Oh. She found the offer breathtakingly dear. And terrifying. Once again, her father grabbed her by the hair and threw her into the wall, and once again, the pain did no good, the pain bought her nothing, and she did not know what to say to Ryan Marvell, she could only slide across the car seat and, knees folded beneath herself, lay her arm over his shoulder. “I think I like you best when you've been drinking.” That was what she said. “You're sweetest when you've been drinking.”

“I'm serious. And, when you're sixteen, we could get married. You ever think of that? You and me getting a little cottage?”

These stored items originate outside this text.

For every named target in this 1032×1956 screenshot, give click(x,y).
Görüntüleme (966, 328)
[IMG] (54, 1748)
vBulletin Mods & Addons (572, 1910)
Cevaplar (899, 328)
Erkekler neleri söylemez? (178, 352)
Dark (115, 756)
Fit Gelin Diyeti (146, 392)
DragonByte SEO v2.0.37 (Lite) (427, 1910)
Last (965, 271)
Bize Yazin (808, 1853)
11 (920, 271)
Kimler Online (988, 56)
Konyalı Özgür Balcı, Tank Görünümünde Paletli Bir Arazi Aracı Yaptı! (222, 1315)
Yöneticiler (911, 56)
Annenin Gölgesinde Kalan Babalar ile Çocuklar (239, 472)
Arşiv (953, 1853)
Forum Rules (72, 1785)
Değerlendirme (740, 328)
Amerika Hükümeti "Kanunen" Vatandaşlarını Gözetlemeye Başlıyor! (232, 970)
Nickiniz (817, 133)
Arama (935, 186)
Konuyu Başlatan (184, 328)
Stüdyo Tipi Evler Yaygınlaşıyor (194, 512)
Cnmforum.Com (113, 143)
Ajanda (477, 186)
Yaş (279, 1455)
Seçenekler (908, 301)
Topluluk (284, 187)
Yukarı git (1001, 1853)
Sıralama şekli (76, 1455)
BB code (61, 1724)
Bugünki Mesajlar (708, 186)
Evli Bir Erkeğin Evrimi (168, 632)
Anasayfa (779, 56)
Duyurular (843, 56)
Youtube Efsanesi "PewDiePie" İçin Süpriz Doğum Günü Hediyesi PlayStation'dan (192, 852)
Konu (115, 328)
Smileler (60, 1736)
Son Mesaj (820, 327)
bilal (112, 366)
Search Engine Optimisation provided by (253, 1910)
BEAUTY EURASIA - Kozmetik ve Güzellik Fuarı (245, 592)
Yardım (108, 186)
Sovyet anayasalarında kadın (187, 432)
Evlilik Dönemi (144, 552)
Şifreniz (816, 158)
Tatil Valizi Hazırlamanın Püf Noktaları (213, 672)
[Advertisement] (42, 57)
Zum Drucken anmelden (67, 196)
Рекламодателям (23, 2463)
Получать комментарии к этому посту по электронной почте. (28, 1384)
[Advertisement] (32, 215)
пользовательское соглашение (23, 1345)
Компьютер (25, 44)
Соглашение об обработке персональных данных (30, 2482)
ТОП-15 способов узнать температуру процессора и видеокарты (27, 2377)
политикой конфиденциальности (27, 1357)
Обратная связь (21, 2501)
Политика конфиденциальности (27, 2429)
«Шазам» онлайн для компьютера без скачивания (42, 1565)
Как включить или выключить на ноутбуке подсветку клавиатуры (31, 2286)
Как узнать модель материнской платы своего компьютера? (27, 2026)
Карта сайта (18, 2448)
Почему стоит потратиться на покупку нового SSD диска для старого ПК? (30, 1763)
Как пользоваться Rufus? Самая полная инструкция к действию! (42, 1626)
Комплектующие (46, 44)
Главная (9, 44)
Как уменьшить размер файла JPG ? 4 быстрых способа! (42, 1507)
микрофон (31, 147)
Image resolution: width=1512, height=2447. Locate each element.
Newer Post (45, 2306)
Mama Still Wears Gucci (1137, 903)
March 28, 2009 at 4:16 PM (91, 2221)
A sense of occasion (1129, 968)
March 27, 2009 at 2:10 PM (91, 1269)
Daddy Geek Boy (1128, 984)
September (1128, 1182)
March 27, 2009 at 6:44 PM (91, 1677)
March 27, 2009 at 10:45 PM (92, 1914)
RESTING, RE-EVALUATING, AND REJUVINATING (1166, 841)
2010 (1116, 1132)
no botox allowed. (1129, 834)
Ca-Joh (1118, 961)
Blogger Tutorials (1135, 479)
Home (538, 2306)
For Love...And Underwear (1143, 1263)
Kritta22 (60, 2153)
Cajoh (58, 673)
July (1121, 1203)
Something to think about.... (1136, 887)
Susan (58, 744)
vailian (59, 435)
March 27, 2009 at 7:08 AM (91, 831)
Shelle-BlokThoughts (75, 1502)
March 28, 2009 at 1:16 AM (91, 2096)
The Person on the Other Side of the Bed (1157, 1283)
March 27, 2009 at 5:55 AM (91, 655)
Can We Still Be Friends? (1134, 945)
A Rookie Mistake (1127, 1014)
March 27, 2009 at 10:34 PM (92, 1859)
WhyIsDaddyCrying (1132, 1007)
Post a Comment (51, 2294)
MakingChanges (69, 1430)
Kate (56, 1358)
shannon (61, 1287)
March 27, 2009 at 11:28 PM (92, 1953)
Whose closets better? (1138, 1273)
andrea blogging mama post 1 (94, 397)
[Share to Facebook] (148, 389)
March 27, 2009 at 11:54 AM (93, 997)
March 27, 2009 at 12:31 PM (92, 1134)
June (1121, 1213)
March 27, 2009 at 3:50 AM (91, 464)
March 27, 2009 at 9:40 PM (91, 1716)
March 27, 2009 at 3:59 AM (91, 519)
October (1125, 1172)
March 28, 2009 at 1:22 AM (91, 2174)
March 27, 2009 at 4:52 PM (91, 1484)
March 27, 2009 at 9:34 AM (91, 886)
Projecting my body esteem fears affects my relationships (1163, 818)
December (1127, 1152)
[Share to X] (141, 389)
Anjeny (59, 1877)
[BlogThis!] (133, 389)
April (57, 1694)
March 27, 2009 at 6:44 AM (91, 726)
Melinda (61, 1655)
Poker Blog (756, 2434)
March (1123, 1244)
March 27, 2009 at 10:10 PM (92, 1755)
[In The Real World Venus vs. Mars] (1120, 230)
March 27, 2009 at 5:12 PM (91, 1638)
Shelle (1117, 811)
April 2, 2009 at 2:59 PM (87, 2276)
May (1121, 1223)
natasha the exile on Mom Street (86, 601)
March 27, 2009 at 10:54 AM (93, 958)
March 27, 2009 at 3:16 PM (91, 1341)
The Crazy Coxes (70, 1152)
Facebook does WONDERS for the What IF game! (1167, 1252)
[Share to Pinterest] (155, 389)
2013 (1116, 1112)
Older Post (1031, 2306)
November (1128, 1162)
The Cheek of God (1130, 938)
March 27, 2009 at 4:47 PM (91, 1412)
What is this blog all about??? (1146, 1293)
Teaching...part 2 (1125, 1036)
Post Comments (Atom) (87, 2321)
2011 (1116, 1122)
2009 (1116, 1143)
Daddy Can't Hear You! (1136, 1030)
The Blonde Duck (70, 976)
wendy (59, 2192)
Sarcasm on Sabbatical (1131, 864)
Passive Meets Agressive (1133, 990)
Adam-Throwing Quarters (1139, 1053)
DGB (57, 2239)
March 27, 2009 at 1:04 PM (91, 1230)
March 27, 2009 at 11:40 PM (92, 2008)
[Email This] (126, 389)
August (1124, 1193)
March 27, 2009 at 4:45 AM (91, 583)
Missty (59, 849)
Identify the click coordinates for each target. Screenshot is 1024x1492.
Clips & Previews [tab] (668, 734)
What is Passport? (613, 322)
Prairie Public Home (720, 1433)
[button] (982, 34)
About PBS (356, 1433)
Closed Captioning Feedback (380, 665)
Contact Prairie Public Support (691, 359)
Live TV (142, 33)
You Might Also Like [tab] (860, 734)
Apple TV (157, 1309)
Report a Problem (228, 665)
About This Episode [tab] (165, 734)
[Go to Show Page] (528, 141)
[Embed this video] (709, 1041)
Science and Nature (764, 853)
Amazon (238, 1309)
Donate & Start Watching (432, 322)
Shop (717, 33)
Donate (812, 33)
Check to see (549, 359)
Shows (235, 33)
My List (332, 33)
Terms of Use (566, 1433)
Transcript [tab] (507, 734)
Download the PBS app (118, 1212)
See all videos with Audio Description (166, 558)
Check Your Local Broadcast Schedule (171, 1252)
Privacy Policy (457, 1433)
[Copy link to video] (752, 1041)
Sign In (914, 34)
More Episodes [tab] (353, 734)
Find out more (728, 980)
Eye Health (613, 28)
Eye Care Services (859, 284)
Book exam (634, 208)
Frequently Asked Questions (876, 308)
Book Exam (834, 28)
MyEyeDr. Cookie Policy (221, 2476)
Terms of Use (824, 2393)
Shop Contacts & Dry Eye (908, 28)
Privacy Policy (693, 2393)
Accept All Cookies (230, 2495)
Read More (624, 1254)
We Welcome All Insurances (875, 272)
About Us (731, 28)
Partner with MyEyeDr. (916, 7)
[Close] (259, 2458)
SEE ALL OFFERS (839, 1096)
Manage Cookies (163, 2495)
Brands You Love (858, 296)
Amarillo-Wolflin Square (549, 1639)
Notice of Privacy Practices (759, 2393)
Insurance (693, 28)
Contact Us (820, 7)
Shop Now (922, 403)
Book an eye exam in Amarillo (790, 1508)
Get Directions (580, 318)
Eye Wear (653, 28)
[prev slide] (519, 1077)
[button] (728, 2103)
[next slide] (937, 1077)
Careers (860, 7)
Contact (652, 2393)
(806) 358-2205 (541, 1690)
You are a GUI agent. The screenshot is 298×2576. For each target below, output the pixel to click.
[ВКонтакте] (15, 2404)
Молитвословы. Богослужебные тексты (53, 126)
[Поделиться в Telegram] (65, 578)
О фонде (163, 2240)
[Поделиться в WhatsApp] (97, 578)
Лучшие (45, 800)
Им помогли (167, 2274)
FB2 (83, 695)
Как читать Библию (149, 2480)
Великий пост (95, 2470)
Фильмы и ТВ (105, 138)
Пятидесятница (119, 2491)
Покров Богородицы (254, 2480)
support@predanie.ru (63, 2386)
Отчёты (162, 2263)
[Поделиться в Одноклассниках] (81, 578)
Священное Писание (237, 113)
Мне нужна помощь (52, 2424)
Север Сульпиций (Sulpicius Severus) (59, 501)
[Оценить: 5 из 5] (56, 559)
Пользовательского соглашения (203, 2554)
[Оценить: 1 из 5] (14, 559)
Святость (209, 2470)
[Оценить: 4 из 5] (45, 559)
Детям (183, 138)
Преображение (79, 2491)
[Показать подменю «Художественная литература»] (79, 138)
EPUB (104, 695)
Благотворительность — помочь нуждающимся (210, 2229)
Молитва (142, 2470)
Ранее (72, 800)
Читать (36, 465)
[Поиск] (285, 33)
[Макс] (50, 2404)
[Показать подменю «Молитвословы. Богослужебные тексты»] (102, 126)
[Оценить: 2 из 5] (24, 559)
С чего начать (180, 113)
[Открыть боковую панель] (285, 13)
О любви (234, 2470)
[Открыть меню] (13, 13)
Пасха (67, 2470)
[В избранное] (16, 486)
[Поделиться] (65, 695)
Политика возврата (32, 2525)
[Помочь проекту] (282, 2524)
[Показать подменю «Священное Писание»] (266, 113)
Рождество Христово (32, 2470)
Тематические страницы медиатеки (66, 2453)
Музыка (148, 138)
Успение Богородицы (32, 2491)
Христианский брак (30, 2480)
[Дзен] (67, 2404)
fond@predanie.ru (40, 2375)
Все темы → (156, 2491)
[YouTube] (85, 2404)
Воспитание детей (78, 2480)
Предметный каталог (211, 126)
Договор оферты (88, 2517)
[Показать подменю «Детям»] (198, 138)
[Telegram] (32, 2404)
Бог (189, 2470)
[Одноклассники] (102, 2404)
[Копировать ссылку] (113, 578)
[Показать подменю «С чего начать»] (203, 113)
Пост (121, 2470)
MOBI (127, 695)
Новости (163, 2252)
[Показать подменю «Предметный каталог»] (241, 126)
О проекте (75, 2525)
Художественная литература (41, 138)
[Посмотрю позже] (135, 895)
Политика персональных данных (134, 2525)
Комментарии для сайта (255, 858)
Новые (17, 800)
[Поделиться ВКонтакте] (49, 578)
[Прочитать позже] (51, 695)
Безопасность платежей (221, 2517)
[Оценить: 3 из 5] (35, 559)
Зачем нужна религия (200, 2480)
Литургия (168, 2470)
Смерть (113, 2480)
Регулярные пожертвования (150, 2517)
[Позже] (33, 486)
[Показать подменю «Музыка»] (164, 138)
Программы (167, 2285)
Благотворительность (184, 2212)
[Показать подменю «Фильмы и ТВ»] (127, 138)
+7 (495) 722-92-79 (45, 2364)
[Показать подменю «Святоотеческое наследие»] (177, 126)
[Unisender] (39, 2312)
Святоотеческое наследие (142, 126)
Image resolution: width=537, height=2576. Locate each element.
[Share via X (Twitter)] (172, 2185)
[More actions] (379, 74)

A cottage. She stared at the dashboard clock. Its glow-in-the-dark hands read eight-fourteen. The word “cottage” was as sweet and promising as Ryan Marvell's chewed-down nails. Ryan Marvell had said he wanted to marry her. At eight-fourteen. On October ninth. 1965. She wanted to box up the moment, save it—please, let him save it, too, because how could she possibly use it now when she was thirteen and still had to finish high school and, then, college?

Behind them, a car began to honk. Ryan Marvell pulled into the intersection. Sounding both downcast and confused, he said, “You know you're driving me nuts, right? You send me messages or something, right? Like, by thinking about me when we're not together?”

Though she let the corners of her mouth turn up in a smile, Franny felt uneasy. Suppose she had tricked Ryan Marvell into love by her persistent song? He would be like those lovers in
A Midsummer Night's Dream
whose love was only the result of a potion, and not based on something real that occurred between the two.

“Is your clock right?” Her voice came out nervous, wrong. She pointed to the chamber of commerce light board. “Your clock says eight-fifteen and theirs—”

“What's this about?” He turned toward her sharply, then looked away. “You want me to drop you at Mr. Pizza right now? I can take you there right now, if that's what you want.”